▶ _PROBLEM TO WORK ON_
Pictures are to be left out; every line from the one that holds "Task: Select the ×1 quantity badge" to the end of the data is to be retyped exactly.

╭─ GIVEN DATA

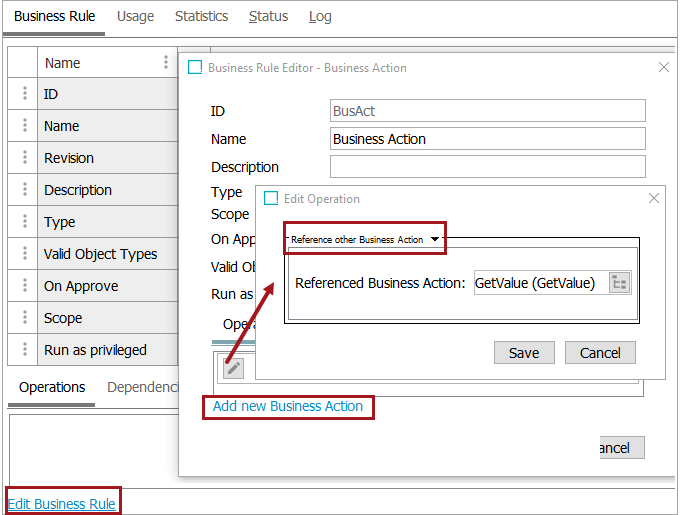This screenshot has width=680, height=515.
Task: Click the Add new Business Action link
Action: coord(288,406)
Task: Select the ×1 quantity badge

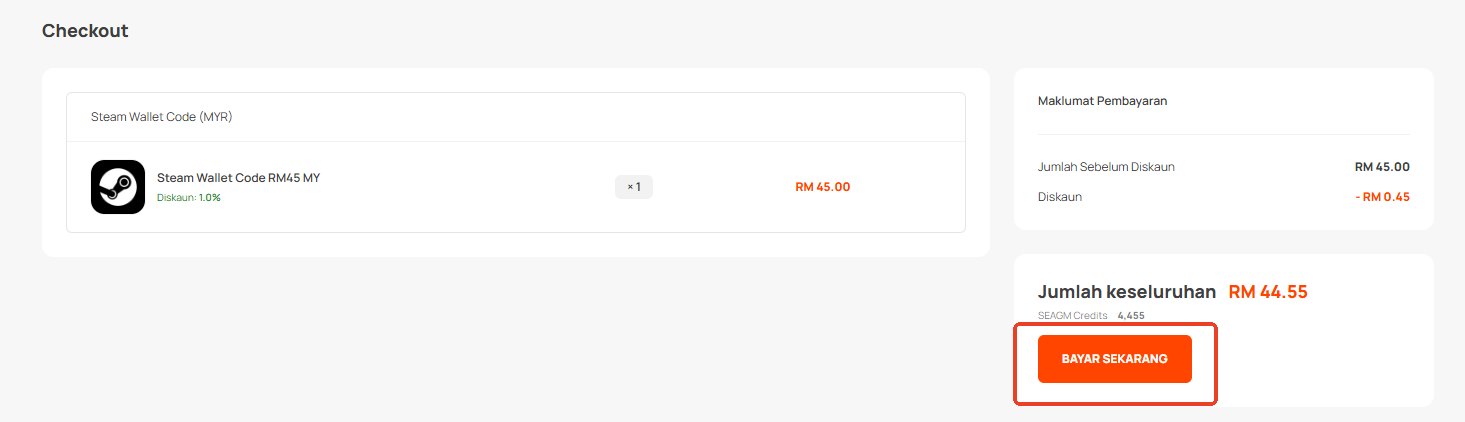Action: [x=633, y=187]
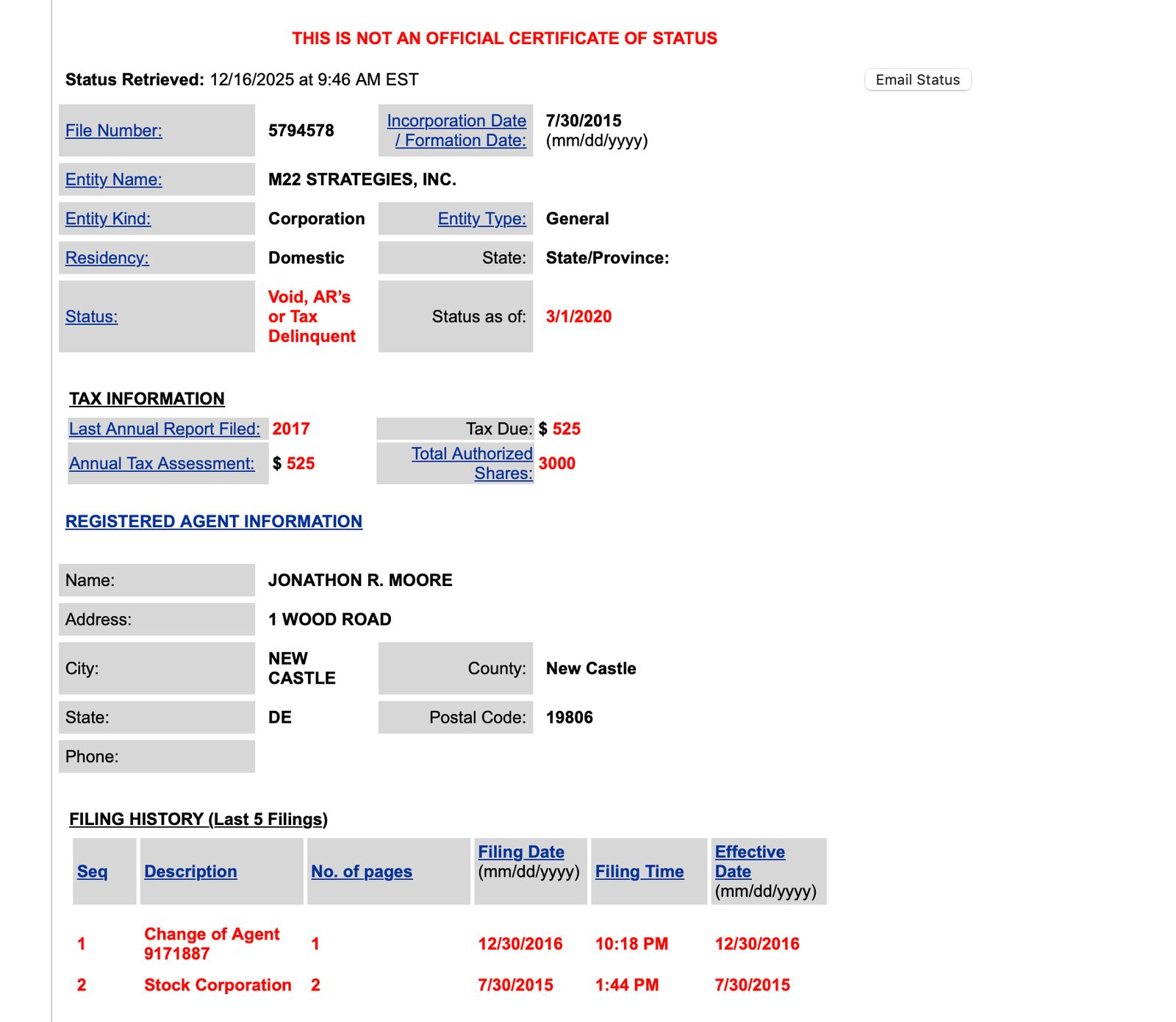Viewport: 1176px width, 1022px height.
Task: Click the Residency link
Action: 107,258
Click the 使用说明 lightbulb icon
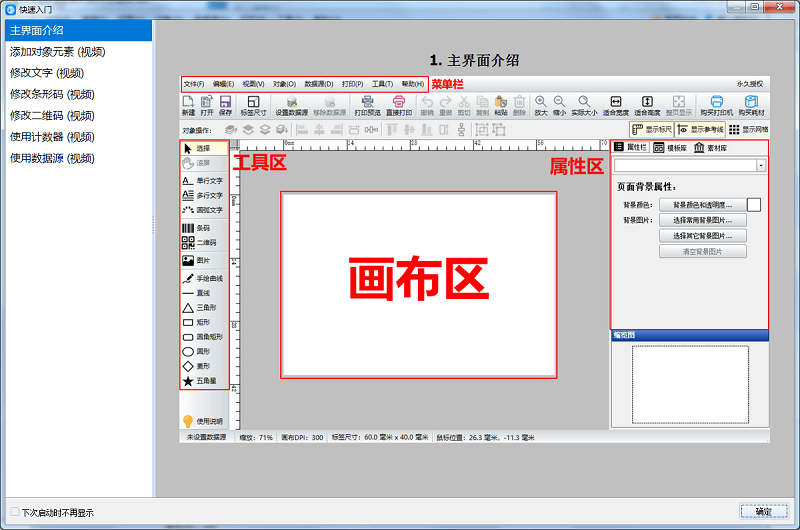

╰─

▶ _RESULT OF THE EXERCISE_
Task: Select the ×1 quantity badge

Action: [x=633, y=187]
Viewport: 1176px width, 1022px height.
Task: Click the Residency link
Action: 107,258
Click the 使用说明 lightbulb icon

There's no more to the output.